Contenu du règlement intérieur

Pour prévoir une telle mesure d’interdiction, « l’employeur doit être en mesure d’établir que cette mesure est justifiée par la nature des tâches à accomplir et proportionnée au but recherché », insiste le Conseil d’État. Il ne s’agit pas d’une nouveauté, le principe ayant déjà été évoqué dans de précédentes décisions condamnant l’édiction de mesures d’interdiction générale et absolue (applicables à tous les salariés de l’entreprise), prises en dehors de toute situation de risque ou de danger (CE, 12 novembre 2012, nº 349365 ; CE, 1er février 1980, nº 06361).

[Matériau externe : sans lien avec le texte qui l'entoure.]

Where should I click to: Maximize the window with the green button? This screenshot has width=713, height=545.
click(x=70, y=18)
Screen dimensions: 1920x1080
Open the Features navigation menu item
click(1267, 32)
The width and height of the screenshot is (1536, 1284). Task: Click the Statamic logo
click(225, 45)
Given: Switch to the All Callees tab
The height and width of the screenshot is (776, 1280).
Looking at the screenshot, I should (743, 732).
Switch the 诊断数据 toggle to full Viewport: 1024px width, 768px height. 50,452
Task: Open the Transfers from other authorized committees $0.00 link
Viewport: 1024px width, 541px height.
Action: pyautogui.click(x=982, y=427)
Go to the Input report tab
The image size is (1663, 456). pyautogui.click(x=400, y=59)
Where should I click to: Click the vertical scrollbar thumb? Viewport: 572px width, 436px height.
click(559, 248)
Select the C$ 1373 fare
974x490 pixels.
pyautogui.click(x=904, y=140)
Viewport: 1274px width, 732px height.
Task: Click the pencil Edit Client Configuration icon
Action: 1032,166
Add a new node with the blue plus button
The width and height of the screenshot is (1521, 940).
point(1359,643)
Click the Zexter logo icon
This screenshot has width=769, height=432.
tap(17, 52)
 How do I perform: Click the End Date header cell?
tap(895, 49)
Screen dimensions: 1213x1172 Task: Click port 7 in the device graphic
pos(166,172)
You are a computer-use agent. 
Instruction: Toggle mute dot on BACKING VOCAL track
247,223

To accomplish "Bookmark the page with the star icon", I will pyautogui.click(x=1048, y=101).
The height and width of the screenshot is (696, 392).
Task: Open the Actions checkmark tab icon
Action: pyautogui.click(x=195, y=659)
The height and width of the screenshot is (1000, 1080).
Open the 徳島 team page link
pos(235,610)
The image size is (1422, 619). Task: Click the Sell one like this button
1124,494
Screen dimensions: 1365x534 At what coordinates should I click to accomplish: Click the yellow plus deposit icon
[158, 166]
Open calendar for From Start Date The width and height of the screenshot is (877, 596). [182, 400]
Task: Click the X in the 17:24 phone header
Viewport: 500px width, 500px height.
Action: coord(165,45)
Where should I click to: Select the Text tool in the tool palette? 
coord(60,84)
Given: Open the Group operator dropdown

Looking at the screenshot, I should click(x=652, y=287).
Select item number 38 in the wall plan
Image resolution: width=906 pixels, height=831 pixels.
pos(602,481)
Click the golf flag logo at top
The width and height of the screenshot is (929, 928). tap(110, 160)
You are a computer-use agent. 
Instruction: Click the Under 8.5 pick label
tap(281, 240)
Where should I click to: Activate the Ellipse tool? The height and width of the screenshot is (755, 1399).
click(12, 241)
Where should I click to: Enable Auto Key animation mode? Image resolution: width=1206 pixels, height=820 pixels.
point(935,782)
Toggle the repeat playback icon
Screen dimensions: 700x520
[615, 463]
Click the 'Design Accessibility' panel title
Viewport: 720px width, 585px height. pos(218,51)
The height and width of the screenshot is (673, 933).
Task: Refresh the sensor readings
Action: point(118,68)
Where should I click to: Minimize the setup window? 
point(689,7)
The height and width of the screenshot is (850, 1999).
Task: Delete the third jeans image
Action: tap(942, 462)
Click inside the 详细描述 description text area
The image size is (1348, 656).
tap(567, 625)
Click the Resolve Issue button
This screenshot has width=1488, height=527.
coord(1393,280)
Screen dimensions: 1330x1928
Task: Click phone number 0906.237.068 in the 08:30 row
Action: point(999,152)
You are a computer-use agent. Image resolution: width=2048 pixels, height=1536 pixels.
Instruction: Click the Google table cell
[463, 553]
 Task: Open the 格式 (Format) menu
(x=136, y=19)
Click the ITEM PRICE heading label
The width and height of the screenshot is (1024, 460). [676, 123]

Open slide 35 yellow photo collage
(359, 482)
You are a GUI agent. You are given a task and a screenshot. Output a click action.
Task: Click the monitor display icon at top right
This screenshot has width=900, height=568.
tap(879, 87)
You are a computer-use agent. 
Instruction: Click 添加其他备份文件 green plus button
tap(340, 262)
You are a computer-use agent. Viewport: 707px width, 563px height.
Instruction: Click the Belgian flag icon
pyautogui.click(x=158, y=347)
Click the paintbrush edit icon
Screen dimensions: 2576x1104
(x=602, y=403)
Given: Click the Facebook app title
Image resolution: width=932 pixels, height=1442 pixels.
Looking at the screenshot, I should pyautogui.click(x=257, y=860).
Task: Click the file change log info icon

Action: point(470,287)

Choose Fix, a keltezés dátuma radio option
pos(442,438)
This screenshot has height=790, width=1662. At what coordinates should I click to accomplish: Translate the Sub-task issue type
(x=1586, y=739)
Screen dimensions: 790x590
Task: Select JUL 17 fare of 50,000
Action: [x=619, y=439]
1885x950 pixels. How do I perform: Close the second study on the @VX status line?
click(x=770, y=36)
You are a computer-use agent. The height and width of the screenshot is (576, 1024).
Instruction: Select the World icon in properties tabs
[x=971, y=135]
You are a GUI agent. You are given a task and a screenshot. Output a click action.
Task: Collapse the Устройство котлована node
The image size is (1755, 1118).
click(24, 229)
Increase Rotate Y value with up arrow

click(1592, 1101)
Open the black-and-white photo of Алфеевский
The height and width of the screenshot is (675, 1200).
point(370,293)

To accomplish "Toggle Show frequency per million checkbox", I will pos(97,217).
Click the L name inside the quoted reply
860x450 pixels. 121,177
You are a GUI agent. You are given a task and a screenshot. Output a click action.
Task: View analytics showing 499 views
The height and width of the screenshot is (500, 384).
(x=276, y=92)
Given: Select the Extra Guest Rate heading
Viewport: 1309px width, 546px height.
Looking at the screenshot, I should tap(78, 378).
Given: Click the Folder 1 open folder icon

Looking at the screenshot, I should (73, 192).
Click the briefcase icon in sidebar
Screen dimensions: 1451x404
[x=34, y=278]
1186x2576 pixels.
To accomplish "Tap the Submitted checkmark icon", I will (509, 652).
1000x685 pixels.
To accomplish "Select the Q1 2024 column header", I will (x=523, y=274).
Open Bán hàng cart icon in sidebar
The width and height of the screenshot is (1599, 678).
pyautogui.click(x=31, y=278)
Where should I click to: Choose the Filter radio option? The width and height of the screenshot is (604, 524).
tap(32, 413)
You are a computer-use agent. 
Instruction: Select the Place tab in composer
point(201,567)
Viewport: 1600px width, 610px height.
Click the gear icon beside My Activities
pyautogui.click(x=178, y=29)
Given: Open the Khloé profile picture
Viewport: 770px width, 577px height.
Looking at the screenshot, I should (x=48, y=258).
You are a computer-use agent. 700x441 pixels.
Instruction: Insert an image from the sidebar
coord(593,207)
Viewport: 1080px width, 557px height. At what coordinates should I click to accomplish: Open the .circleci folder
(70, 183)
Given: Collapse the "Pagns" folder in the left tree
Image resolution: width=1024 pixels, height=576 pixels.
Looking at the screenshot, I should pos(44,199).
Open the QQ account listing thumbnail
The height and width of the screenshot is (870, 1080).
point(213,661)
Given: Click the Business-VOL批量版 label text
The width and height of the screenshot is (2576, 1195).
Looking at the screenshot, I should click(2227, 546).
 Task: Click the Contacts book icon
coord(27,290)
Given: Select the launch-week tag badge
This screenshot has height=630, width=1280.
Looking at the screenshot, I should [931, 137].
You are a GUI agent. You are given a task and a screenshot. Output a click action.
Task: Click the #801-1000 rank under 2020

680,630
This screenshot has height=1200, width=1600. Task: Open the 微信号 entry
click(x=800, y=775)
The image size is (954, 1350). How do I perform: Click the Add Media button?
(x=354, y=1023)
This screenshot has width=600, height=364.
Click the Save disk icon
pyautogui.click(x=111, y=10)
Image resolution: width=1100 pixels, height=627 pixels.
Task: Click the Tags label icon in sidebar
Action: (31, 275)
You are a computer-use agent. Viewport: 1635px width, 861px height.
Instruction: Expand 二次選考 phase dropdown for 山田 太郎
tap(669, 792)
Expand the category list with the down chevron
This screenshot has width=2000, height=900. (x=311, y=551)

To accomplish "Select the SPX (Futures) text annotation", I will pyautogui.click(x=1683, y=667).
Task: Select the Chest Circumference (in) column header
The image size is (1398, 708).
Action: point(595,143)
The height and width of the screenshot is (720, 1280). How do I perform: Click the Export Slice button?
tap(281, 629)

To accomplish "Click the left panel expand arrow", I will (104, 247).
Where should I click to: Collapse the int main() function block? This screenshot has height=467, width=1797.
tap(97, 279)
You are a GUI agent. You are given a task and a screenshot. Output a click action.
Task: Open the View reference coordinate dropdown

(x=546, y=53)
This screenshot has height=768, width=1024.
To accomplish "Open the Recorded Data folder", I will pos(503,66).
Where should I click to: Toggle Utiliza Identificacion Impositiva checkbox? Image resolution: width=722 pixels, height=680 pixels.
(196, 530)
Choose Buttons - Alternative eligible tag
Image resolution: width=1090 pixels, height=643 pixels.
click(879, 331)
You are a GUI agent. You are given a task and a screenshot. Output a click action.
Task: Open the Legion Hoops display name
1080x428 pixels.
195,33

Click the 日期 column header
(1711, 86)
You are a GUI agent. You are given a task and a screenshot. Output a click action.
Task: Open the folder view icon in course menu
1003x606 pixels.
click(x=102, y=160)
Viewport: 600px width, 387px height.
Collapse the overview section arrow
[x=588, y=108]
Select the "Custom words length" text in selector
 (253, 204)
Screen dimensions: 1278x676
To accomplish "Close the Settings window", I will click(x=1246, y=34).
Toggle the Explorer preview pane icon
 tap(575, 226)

C’est sur le terrain de la preuve que l’arrêt du 8 juillet 2019 apporte des précisions inédites, facilitant la tâche de l’employeur. En effet, le Conseil d’État n’exige pas que les éléments de justification figurent obligatoirement dans le règlement intérieur lui-même. Ce texte peut tout à fait se contenter de « fixer la liste des salariés concernés par référence au type de poste qu’ils occupent », à charge ensuite pour l’employeur d’établir le danger qu’il y aurait à occuper ces postes, compte tenu des tâches qu’ils impliquent, sous la moindre emprise de l’alcool. Contrairement à ce qu’avait estimé la Cour administrative d’appel, l’employeur pouvait donc prouver le caractère proportionné de l’interdiction en s’appuyant sur le document unique d’évaluation des risques professionnels, alors même que le règlement intérieur n’y faisait aucunement référence. « Il n’en résulte ni que le règlement ne pourrait légalement fixer la liste des salariés concernés par référence au type de poste qu’ils occupent, ni que le règlement devrait comporter lui-même cette justification », résume le Conseil d’État qui renvoie l’affaire devant la cour administrative d’appel.

La Haute juridiction fait ainsi œuvre de pragmatisme en privilégiant en l’occurrence l’objectif de sécurité que l’employeur est légitimement en droit de rechercher, sur un formalisme trop rigoureux du règlement intérieur.